More proof that Up the Lake creates a unique and special bond.
In addition, proof that Richard’s friend was exceptionally tall, and Janice couldn’t have achieved as satisfying a blow on the top of his head.
 
By the time it wound down, everyone was covered with the entire contents of the evening’s enormous spread of food, drink and condiments.
 
As punishment for her role as shenanignitiator, Janice was seated into one of the myriad coolers by some of the frowning poker players, who made a salad on her head complete with multiple dressings, ketchup, mustard, whatever-  and dumped the contents of a second cooler (which was far beyond ice and water at that point) over her.
 
As we all stood amidst the food stained wreckage, one thing was abundantly clear. 
Everybody smelled like vegetable soup that passed its expiration date.
 
Mom packed as many people as possible into her station wagon, and along with a gang of walkers, we all went down to the beach on this extremely late evening.
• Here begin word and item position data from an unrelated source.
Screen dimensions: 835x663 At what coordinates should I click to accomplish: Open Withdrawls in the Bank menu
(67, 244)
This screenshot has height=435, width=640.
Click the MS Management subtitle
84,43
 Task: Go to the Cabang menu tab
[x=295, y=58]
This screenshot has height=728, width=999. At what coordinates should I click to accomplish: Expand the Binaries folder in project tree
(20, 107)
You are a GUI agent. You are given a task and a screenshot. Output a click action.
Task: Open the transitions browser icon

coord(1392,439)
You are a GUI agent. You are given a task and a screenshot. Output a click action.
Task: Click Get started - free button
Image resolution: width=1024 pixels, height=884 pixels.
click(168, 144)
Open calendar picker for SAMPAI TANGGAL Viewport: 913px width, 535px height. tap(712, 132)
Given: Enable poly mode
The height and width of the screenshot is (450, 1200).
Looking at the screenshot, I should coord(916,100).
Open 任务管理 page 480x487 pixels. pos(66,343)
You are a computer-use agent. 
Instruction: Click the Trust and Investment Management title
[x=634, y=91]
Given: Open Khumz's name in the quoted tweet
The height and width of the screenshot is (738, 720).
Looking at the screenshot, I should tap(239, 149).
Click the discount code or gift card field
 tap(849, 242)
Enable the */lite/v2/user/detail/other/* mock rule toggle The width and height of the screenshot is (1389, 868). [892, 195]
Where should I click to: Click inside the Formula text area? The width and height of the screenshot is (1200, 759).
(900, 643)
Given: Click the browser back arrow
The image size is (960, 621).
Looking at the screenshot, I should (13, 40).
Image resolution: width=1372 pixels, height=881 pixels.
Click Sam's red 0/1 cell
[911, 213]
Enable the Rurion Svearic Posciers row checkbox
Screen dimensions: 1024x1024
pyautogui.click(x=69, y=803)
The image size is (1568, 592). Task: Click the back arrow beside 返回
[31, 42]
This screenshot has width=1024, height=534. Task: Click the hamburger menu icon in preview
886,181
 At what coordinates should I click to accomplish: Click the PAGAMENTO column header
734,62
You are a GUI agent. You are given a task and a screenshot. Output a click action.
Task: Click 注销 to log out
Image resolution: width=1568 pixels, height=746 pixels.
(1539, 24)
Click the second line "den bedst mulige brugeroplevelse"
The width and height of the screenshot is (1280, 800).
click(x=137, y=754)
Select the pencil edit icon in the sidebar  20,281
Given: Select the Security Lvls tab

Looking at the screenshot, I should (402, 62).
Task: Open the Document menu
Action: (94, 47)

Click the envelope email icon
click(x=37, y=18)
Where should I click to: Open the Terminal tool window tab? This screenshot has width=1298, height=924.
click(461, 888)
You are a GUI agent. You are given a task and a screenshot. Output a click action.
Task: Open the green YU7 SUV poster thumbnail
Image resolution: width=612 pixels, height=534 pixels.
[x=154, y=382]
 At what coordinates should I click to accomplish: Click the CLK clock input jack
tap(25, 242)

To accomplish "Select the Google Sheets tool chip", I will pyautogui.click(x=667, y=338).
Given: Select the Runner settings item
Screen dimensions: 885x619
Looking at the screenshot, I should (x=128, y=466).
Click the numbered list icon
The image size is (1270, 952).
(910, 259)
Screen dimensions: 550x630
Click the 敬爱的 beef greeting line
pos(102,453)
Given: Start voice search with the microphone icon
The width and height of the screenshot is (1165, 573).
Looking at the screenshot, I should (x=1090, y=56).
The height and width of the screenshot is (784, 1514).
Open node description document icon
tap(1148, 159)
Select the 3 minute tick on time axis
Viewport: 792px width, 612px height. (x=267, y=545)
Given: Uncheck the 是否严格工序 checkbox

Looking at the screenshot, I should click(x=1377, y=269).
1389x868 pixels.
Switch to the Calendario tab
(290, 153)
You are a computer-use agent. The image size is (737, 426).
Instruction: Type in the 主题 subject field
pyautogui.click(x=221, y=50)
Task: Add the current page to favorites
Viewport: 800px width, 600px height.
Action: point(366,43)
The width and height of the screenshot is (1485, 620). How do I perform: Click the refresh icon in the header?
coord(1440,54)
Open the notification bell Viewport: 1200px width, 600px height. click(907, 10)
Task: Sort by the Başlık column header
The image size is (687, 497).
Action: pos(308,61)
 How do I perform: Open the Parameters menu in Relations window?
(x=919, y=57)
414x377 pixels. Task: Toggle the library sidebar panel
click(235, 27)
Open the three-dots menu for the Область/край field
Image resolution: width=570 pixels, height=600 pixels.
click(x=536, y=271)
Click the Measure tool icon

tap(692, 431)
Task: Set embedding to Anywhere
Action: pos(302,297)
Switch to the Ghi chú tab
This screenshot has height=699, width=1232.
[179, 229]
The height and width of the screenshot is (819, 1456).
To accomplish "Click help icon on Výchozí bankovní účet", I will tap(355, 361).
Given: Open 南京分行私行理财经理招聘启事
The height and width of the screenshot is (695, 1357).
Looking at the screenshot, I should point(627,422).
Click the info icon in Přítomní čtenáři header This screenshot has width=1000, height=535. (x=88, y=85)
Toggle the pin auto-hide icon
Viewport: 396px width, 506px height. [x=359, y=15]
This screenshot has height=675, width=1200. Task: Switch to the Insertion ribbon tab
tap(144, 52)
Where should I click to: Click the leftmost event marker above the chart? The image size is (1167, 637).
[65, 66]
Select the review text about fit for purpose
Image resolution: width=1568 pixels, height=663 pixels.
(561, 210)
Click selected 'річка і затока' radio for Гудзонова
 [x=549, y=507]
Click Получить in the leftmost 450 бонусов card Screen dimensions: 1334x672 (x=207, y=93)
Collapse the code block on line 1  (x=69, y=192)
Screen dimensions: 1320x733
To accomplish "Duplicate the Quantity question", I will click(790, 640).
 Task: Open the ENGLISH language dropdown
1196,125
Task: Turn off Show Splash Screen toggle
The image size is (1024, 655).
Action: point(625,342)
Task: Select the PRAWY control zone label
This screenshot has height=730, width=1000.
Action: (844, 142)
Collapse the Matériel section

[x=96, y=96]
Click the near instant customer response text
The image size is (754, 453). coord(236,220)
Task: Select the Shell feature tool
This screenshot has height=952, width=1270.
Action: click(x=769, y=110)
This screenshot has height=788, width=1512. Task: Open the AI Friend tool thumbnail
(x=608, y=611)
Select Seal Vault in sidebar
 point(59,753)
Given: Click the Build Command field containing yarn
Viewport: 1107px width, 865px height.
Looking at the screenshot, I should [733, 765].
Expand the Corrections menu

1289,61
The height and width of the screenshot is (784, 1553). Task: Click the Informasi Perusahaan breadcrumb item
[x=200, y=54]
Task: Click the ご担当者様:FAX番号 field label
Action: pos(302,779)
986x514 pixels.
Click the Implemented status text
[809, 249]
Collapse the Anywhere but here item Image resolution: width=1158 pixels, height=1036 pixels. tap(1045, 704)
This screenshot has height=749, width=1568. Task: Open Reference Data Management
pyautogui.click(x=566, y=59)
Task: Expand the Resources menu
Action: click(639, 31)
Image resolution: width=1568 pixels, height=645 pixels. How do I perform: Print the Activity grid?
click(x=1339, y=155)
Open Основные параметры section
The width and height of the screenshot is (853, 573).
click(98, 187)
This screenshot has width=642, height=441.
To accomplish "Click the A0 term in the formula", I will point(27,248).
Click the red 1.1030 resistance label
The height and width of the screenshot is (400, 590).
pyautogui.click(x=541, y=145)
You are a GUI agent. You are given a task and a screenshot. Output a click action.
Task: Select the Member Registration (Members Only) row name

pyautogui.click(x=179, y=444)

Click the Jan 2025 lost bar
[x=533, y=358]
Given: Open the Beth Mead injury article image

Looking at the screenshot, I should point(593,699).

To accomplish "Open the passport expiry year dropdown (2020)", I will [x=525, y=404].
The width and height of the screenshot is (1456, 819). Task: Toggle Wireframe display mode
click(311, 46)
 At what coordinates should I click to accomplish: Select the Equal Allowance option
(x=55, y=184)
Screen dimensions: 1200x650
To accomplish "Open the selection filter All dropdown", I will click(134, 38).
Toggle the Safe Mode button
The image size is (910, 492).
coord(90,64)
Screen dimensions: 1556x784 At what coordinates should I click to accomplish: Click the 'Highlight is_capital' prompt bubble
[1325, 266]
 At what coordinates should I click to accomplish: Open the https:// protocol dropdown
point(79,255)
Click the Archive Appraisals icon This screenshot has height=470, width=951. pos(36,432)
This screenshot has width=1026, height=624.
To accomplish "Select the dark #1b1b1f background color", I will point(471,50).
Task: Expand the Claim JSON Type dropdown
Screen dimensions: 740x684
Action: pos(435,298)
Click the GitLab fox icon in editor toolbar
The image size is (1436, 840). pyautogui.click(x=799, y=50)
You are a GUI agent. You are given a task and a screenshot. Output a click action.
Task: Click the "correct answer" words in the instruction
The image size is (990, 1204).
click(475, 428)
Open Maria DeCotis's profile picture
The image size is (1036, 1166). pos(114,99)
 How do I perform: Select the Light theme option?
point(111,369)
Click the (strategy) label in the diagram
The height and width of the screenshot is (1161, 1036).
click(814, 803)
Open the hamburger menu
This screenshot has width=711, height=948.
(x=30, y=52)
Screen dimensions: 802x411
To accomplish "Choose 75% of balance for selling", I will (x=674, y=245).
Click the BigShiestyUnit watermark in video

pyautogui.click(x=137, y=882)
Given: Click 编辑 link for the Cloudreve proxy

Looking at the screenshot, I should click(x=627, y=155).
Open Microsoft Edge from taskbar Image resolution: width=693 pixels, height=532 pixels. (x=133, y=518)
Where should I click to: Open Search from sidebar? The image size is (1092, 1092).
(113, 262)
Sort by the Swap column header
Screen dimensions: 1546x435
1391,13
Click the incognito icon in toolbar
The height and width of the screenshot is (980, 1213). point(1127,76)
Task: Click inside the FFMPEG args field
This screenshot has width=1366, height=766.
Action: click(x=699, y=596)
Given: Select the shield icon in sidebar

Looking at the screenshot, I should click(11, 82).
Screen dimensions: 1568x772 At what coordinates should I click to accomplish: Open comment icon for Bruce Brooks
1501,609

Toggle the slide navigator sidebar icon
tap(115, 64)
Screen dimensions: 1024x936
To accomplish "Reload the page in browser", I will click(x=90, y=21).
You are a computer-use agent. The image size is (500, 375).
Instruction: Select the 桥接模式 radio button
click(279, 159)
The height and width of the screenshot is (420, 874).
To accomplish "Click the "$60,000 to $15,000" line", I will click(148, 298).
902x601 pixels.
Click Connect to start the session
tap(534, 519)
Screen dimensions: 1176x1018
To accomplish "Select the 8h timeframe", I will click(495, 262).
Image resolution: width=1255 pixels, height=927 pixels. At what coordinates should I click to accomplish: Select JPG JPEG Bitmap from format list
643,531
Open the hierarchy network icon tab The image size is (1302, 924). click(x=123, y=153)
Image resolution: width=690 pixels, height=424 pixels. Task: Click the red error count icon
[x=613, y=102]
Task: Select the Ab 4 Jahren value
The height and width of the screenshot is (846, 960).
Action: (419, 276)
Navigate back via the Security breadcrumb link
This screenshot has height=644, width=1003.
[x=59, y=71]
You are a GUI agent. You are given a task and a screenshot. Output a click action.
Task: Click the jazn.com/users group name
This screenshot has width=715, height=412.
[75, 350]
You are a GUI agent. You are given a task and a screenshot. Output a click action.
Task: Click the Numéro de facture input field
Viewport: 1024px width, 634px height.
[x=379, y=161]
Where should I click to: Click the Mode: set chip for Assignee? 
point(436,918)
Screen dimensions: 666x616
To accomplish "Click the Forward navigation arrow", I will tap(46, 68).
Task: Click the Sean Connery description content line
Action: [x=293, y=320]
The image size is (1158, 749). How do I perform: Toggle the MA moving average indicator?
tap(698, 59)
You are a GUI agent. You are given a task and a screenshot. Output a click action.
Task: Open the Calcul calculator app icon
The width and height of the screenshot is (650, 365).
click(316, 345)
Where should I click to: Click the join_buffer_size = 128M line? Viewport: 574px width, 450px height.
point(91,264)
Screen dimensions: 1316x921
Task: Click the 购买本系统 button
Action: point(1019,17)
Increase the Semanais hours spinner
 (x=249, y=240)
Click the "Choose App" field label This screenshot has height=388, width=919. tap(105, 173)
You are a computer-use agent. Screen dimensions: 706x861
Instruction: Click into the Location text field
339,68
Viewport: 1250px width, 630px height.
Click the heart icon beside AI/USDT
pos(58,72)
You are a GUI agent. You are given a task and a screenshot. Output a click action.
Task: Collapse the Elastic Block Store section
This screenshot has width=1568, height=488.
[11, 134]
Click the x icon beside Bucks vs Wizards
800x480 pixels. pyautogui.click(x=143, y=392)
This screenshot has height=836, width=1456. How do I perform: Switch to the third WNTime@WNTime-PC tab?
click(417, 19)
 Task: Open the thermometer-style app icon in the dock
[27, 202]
She parked the car at the top of the sand, allowing her headlights to illuminate the swim area. The abnormally hot days meant the water was warm enough to have a layer of steam rising from it on the cooler weekend night, and it was delightfully comfortable.
 
In an outstanding coincidence, all of our across the Lake neighbors woke up at the exact same time as our swim.  We knew this since we saw their house lights illuminate in series, like a Christmas display of insomnia.
 
The back of Mom’s car smelled like Sunday gravy for a month.


2 comments:

Dina Roberts said...

Some of this would make really good movie scenes...I mean the type that go into the movie trailers.

Jeff McGinley said...

Thank you very much. As a indication of how long I've been writing about Up the Lake, "Little" Rich said he should be played by Mel Gibson if a movie was ever made.

I'm not sure Mel would stick a cinnamon tic tac up his nose though.